Purification, Characterization of 6-Phosphogluconate Dehydrogenase (ec 1.1.1.44; 6pgd) From Lake Van Fish Liver by Affinity Chromatography

Abstract

Bu çalışmada Van Gölü balığı karaciğeri 6-fosfoglukonat dehidrogenaz (EC 1.1.1.44; 6PGD) enzimi afinite kromatografisi metoduyla saflaştırıldı. Bu çalışmada önce balık karaciğeri uygun bir şekilde alınarak homojenat hazırlandı. Hazırlanan homojenat dengeleme tamponu ile dengelenen afinite kolonuna tatbik edildi. Kolon, absorbans değeri 0,01 nm'den küçük olana kadar yıkama tamponu ile yıkandı. Son olarak kolona elüsyon tamponu tatbik edilerek ayrılan enzim fraksiyonları elüsyonlar halinde alındı. Her bir elüsyonun 280 nm'de kalitatif protein tayinleri, 595 nm'de kantitatif protein tayinleri ve 340 nm'de aktivite tayinleri yapıldı. Enzimin saflığını kontrol etmek için Sodyumdodesilsülfat poliakrilamid jel elektroforez (SDS-PAGE) metodu kullanıldı. Elektroforez jelinin fotoğrafı çekildi ve tek protein bandı görüldü. Saflaştırma oranı 446.5-kat olarak hesaplandı. SDS-PAGE ile enzimin alt biriminin molekül ağırlığı 57 kDa olarak belirlendi. Enzimin optimum sıcaklığı ve optimum pH'si sırasıyla 35-40 OC, 8-9 aralığında bulundu. İyonik şiddet etkisinin araştırıldığı bu çalışmada enzimin maksimum aktivite gösterdiği tuz [(NH4)2SO4] konsantrasyonu 0.02 M olarak bulundu.

In this study 6-phosphogluconate dehydrogenase (EC 1.1.1.44; 6PGD) was purified from Lake Van fish liver by means of affinity chromatography method. In the study at fırst fish liver was properly removed and homogenate was prepared. The homogenate was loaded onto the affinity column which was equilibrated with equilibration buffer. The column was washed with washing buffer until the absorbance value droped below 0.01 nm. Finally the elution buffer was loaded onto the column and the separated fractions of enzyme were taken as elutions.
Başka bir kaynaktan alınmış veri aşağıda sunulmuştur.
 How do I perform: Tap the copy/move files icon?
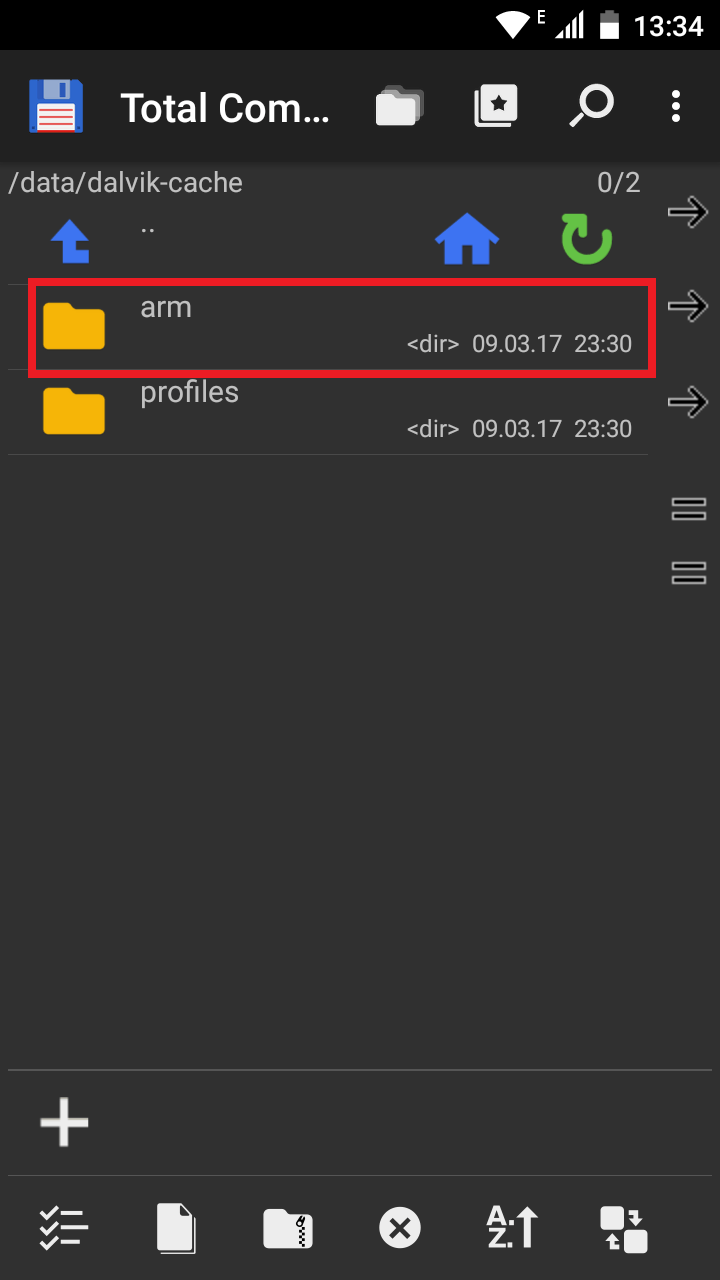177,1228
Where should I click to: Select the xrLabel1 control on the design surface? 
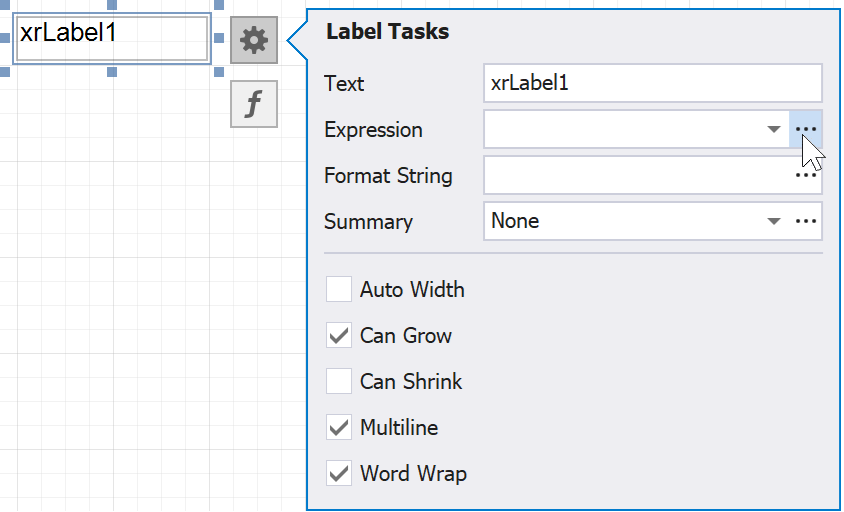pyautogui.click(x=112, y=40)
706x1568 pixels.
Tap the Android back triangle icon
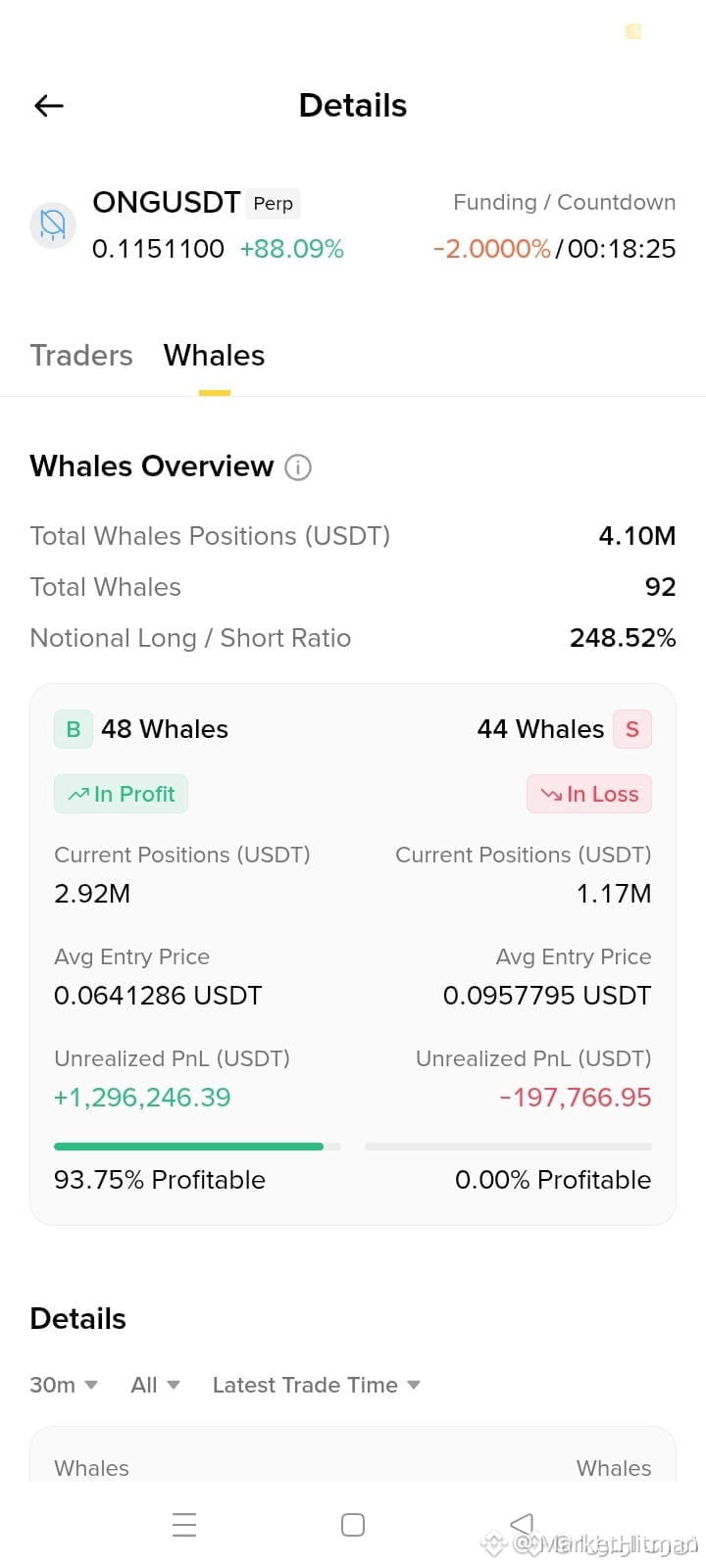tap(522, 1525)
Each of the elutions was done qualitative protein determination at 280 nm, quantitative protein determination at 595 nm and activity assays at 340 nm. To check the purity of the enzyme SDS-Polyacrylamide Gel Electrophoresis (SDS-PAGE) was used. The photo of the electrophoresis was taken and seen one protein band. The purification rate was calculated to be 446.5-fold. The molecular mass of the subunit was estimated to be 57000 Da by SDS-polyacrylamide gel electrophoresis. Optimal temperature and optimal pH of the enzyme were determined between 35-40 oC and 8-9 respectively. This study which effect of ionic strenght was searched in the enzyme shown optimal activity in 0.02 M salt [(NH4)2SO4].